Samsung Workers Prepare 18-Day Strike at Chip Plants Amid Memory Shortage
Tags Infrastructure · Enterprise

More than 47,000 Samsung Electronics workers are set to begin an 18-day strike on May 21 after bonus negotiations collapsed. The union is demanding performance bonuses equivalent to 15% of operating profit and the removal of a 50% cap on annual wage bonuses. The strike targets Samsung's domestic chipmaking plants in South Korea, raising concerns about memory chip production during an already constrained supply environment. Samsung is the world's largest memory chip producer, responsible for approximately 23% of South Korea's exports and 26% of its total market capitalization.
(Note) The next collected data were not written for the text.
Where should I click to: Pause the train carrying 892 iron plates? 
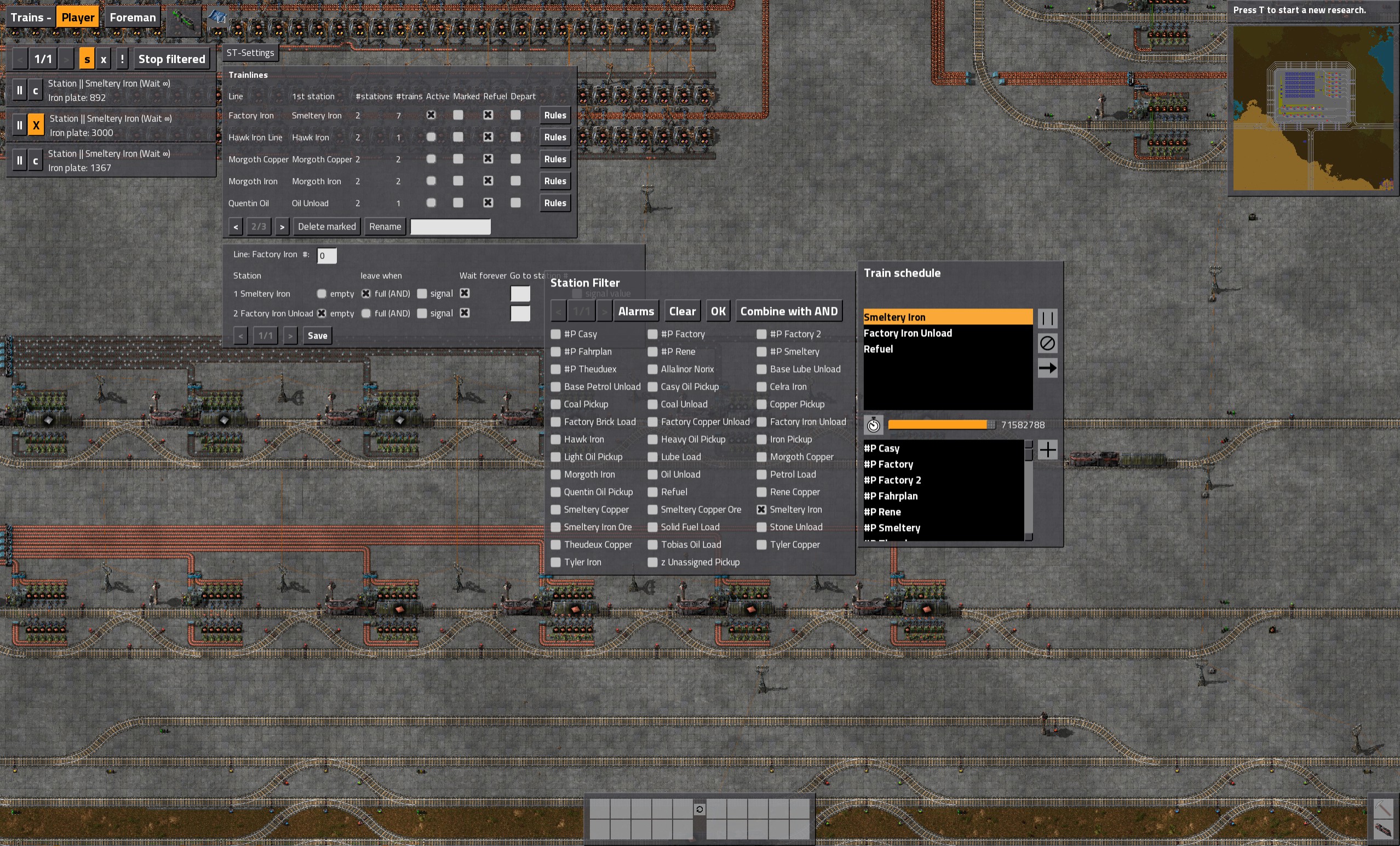[20, 90]
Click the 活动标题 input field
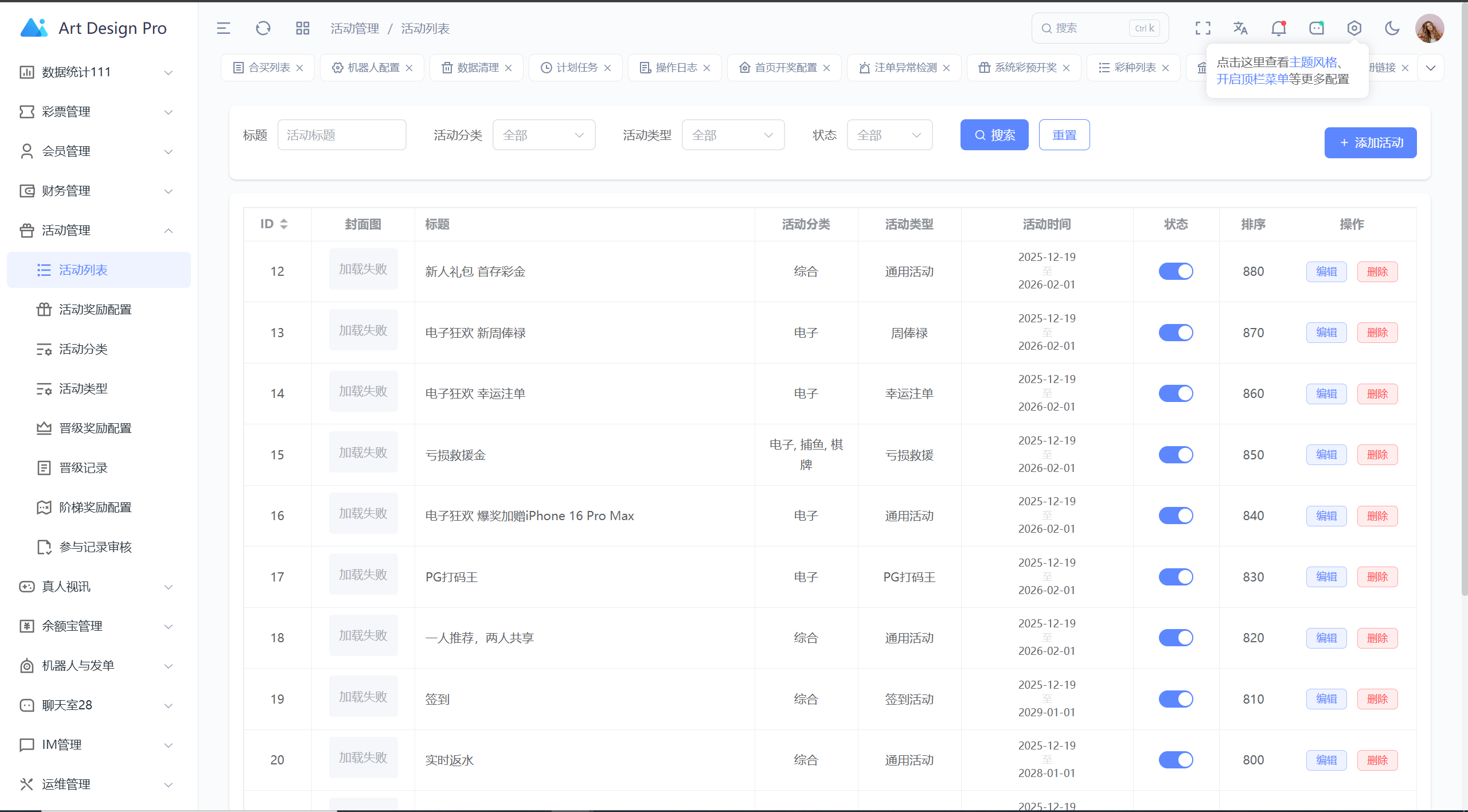Screen dimensions: 1468x812 (x=342, y=135)
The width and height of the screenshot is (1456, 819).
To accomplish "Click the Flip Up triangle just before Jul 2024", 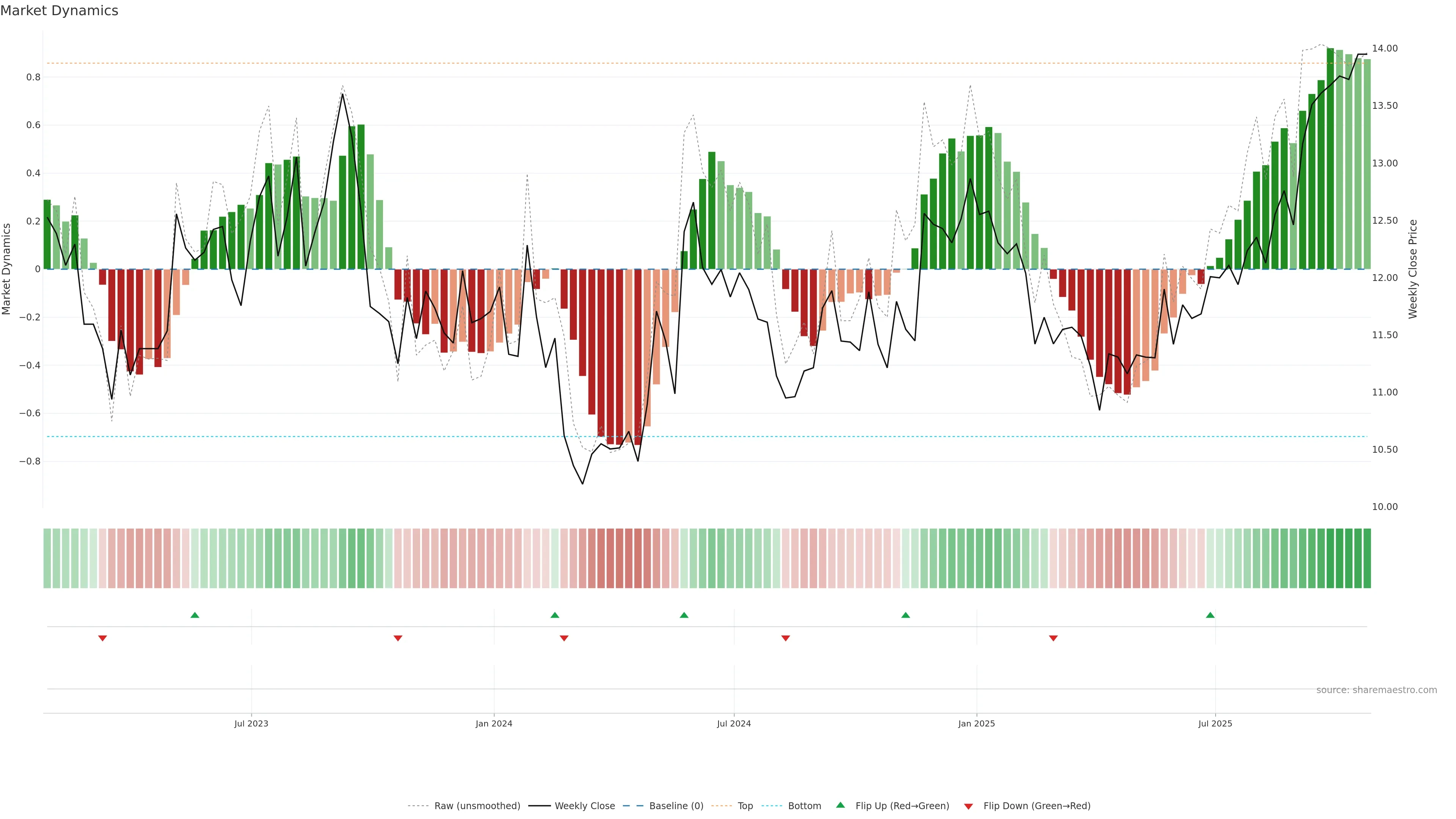I will (684, 615).
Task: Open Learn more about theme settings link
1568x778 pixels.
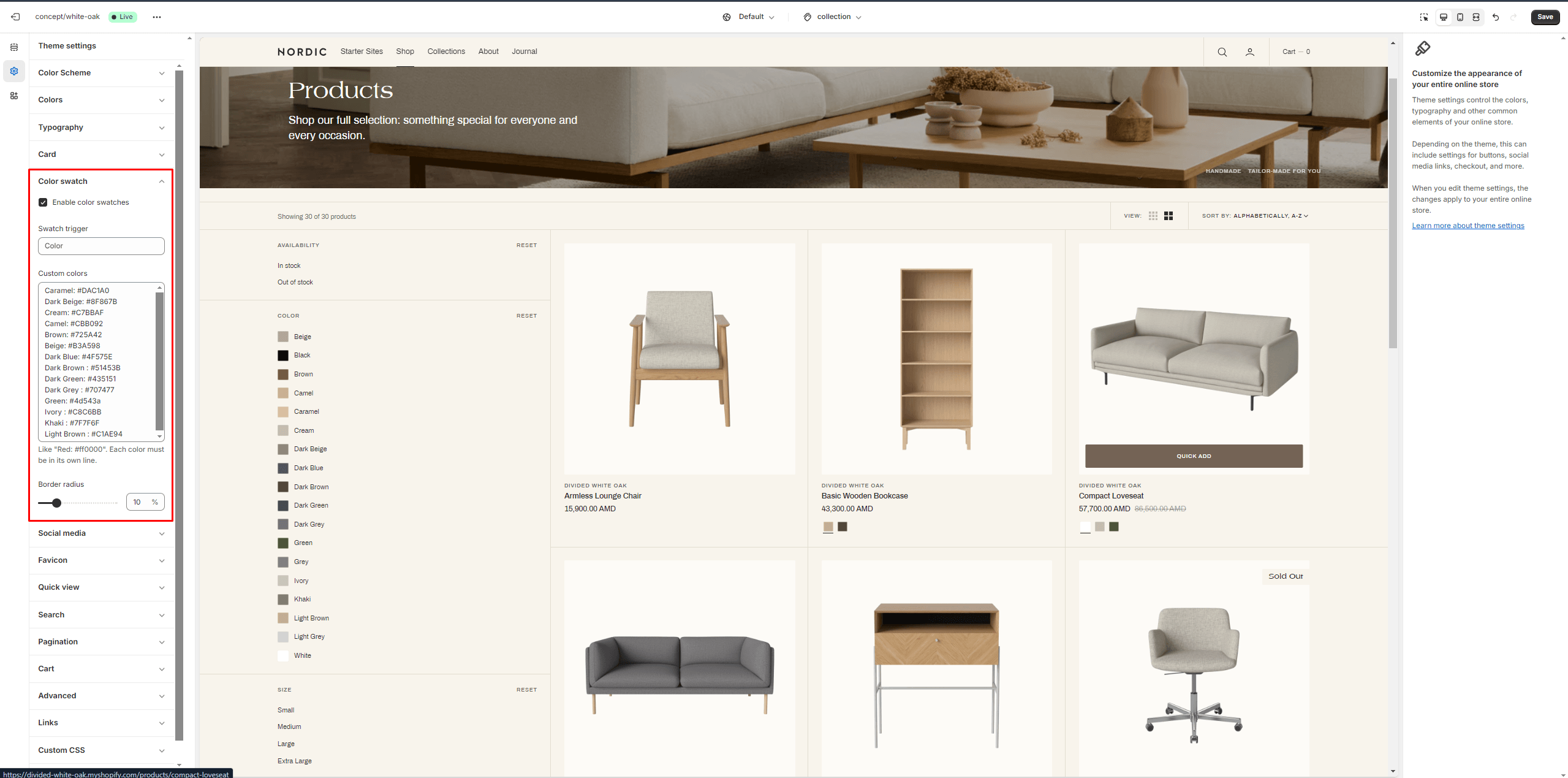Action: [1468, 226]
Prime Minister Kim Min-seok warned the government may invoke an 'emergency adjustment' to block the strike.
Technical significance
A prolonged strike at Samsung's chip plants would exacerbate the global memory shortage at the worst possible time — AI data centers are driving unprecedented demand for high-bandwidth memory (HBM), and Samsung is a primary supplier alongside SK Hynix. Any production disruption would directly impact GPU and AI accelerator supply chains, potentially affecting NVIDIA, AMD, and hyperscaler buildouts. The strike also highlights the geopolitical concentration risk in semiconductor manufacturing.